Reviews

Poetry Review by David Eso

RC Weslowski, My Soft Response to the Wars (n.p.: Write Bloody North, 2021). Paperbound, 92 pp., $20.

My Soft Response to the WarsRarely does one encounter a debut collection by a veteran poet. My Soft Response to the Wars offers that opportunity because its author has made his writing public primarily from stages and through microphones since the late 1990s. RC Weslowski is the kindly, clowning silverback of Vancouver’s slam‐poetry and spoken‐word scenes. His bombastic profundities and zany glee have won him a role as a kind of Robert Munsch for adults: a healer who plays seer and storyteller for the overgrown kids living within a certain set of underground literary tinkerers.

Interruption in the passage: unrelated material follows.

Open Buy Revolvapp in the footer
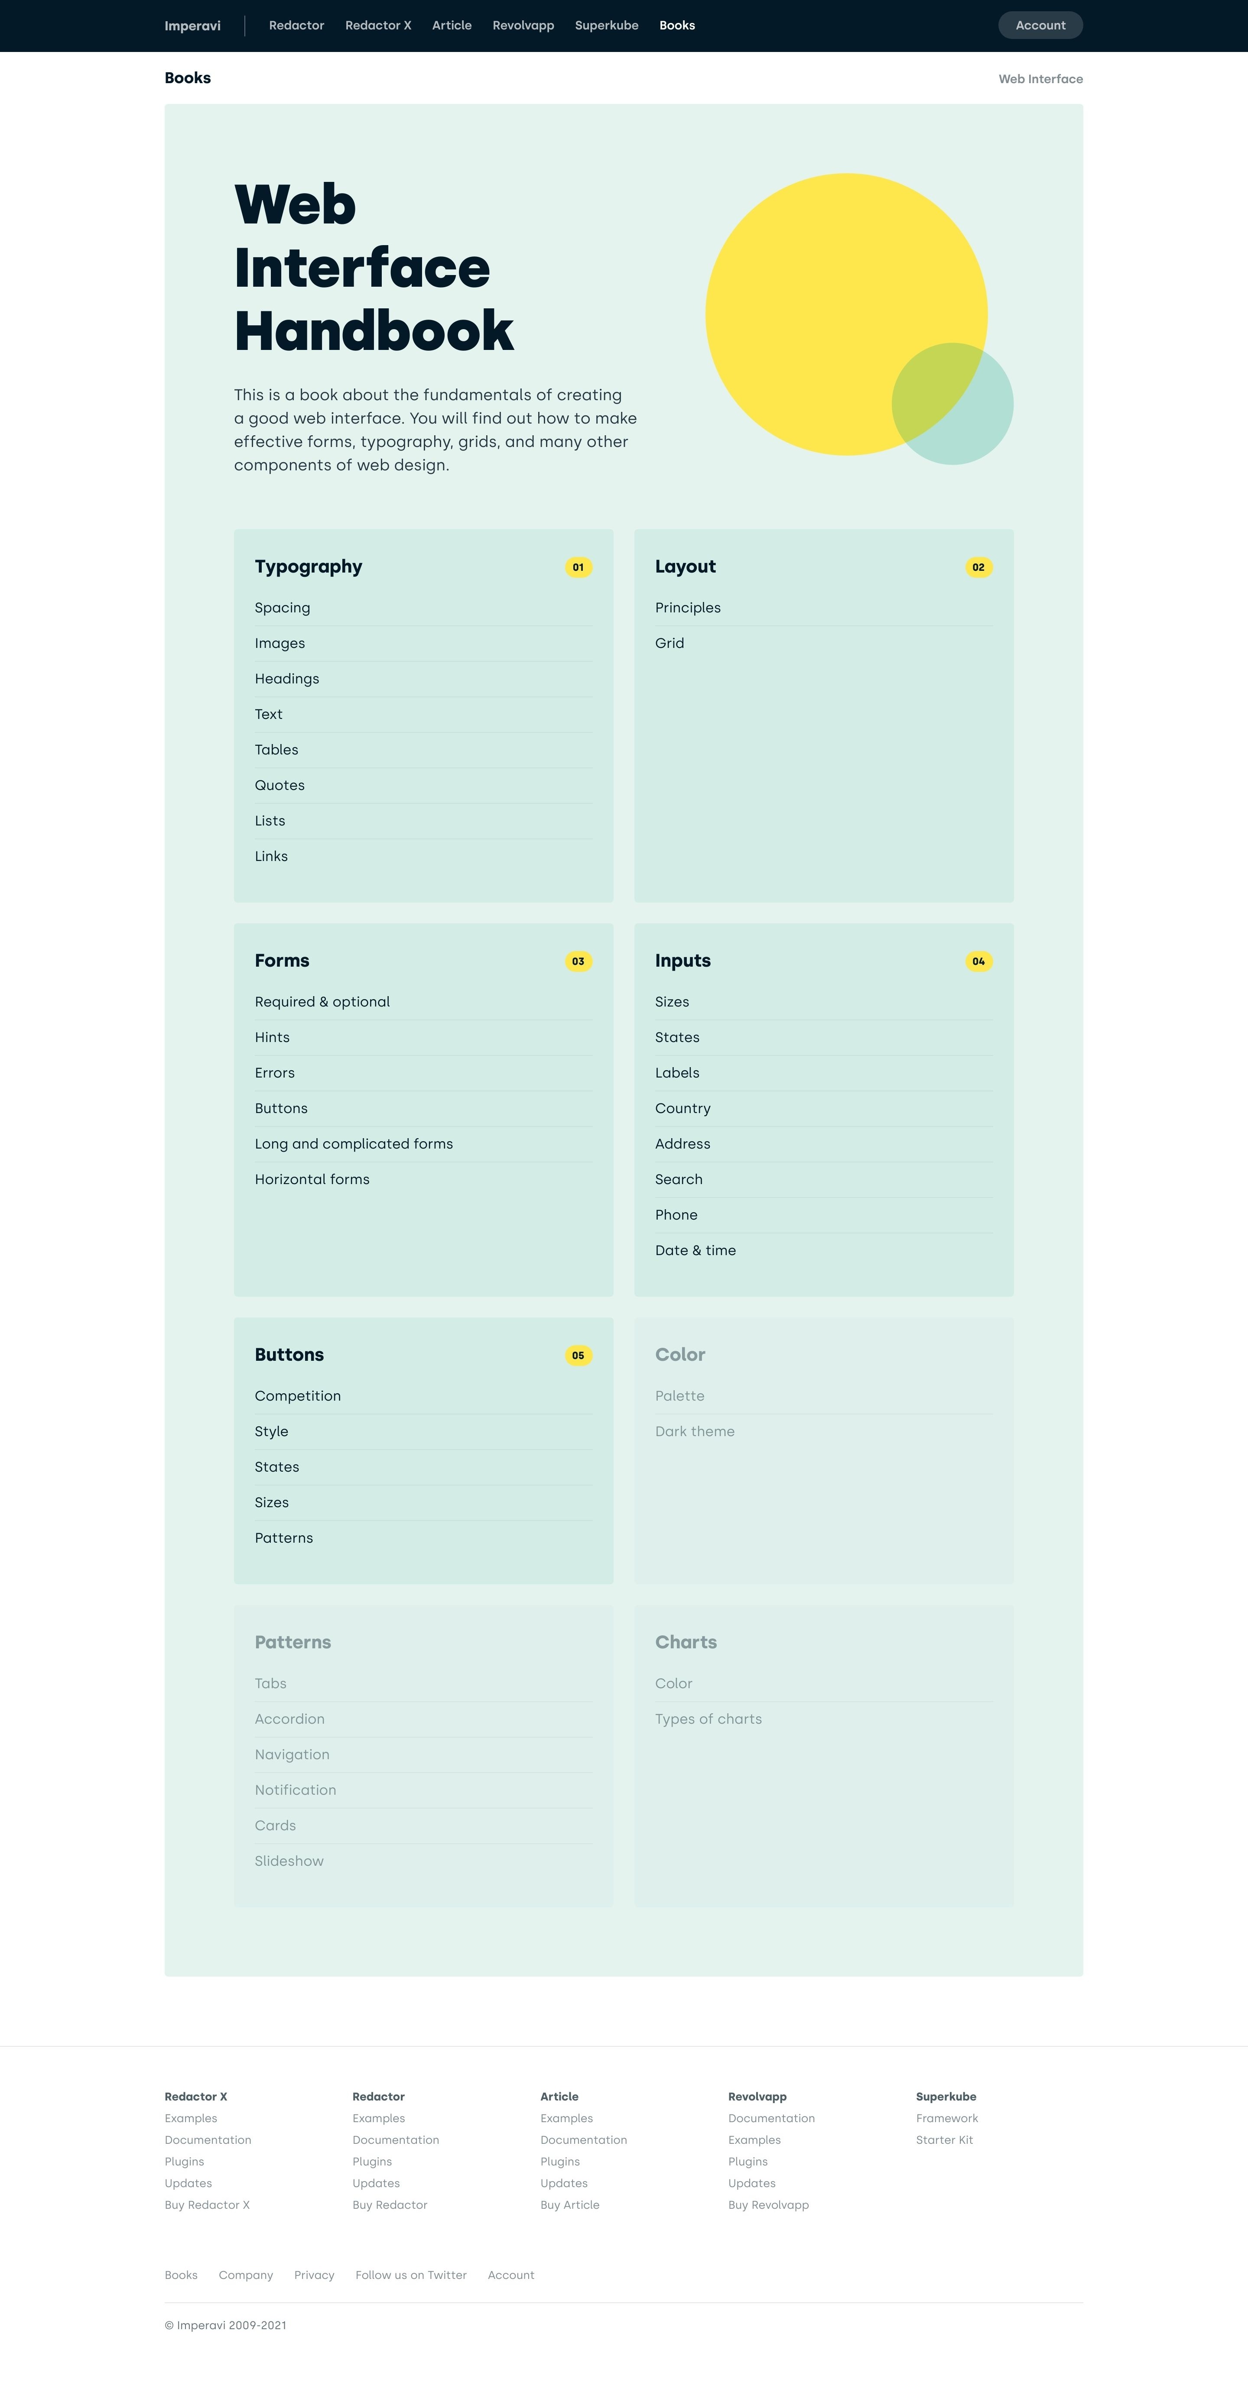1248x2382 pixels. point(768,2204)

The book’s publisher, Write Bloody North, has set out to preserve spoken‐word artists in book form. In that, it joins in the mandates of Write Bloody Publishing (of Portland, Oregon) and Write Bloody UK (established 2020). The American company launched in 2004 and has made more than 100 books available. The independent Canadian imprint now has five titles to its credit, including RC Weslowski’s promising addition to the starting line‐up. Write Bloody North’s previous releases are by poets Ian Keteku, Lucia Misch, Titilope Sonuga, and Brandon Wint.

In My Soft Response, edited by Stuart Ross, Weslowski appears as only a shadow of the prominent oral poet. On stages, embodied recitations and vocal acuity amplify the writerly craft that forms one part of his artfulness. Familiarity with his penchant for comedically inflected silences as well as his expertise as a voice artist may have bolstered my enjoyment of the book. Those elements of his poetic talent floodlit my reading—inescapable resonances after seeing his infectious performances at many arts festivals and poetry events over the past twenty years or so.

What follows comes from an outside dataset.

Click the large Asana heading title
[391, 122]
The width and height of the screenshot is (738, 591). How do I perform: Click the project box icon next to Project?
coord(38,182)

Much of Weslowski’s book concerns the battle to conquer stifling silence with vital expression. He sees his North American society plagued by secrecy and falsity. It is “a vampire empire” fed on media staples like “bad porn and sitcoms.” In that context, creative utterance becomes a daring, necessary attack from the fringes. Repressive limits on communication receive vivid and clever descriptions: “an inability to express / the crushed grape in your chest.” Even so, the sense of frustration with muted speech and broken connections repeats across poems to the point where I wanted to hear more of the direct counterforce that is RC Weslowski (a stage‐ and now also pen‐name). To dramatize expressiveness and its failures, the book continually returns to terms for mouths, lips, throats, breaths, voices, and words (spoken or withheld). The poet feels he has “a fox in [his] mouth” but must spit it out to say so. Weslowski courageously strives to overcome the strains corrupting communication, which seems to me more valuable than any primer on the problem of “Shackle Hearted” inarticulateness. For this poet, making meaningful connections through language risks a kind of incoherence (“a sacred union of confusion”) that reveals his exuberant, even unusual spirit. He writes of a “tarantula dairy assassin,” “Ut Ut Igboo Weasels,” “knuckle‐crumpling disco weavers,” and “belching on a pickled trumpet.” These are dizzying formulations by a writer emancipated from the banal, and I found that aspect of My Soft Response deeply absorbing. And yet, to use a military metaphor inspired by the book’s title, I sometimes wanted to encounter fewer targets and more ammunition.

Weslowski’s Response presents outraged and outrageous voices but also its promised softness. The poet sounds out a spare style in portions of the book that address personal trauma and healing. Take these aphoristic lines, seemingly on music: “the only thing you’ve ever loved / that’s never hurt you.” Consider the poignant image of a boy’s hands “not folded” but “knotted in prayer.” Pain comes across when the poet shifts to his quieter tones. Simultaneously, the book’s recurrent commentary on voicelessness takes on new depths in the blacklight of an unfolding “history of abuse.” The poems testify to post‐traumatic flourishing; their flourishes of language are more salvific than decorative. One character in the book, Floyd Jones, speaks freely. Jones colours his bluecollar monologue with elaborate and obscene cussing. But his is no mere foul‐mouthed chin‐waggling. The poet sees Jones’s string of curses as holy, especially when “compared to the profanities of commerce and / the blasphemies of human self‐righteousness.” And so, the enmity between veiled quietude and gritty volubility is waged on emotional and political terms in this Soft and not‐so Soft Response. Here, individual and society suffer or heal together; on that ground, “your joy / is a revolutionary act / your love, your rage.” RC Weslowski’s battle cry unleashes “a spirit of fuck you and fuck yeah” that marks his book as an underground offering, one both furious and loving.

Given the poet’s current track record, we may wait decades before receiving another print collection to consider, puzzle over, and enjoy. Meanwhile, the Canadian literary scene can continue to benefit from his projects outside publishing. These include his regular Wax Poetic program on Vancouver’s Co‐op Radio, his Oh No Not Another Podcast podcast, and his live poetry performances.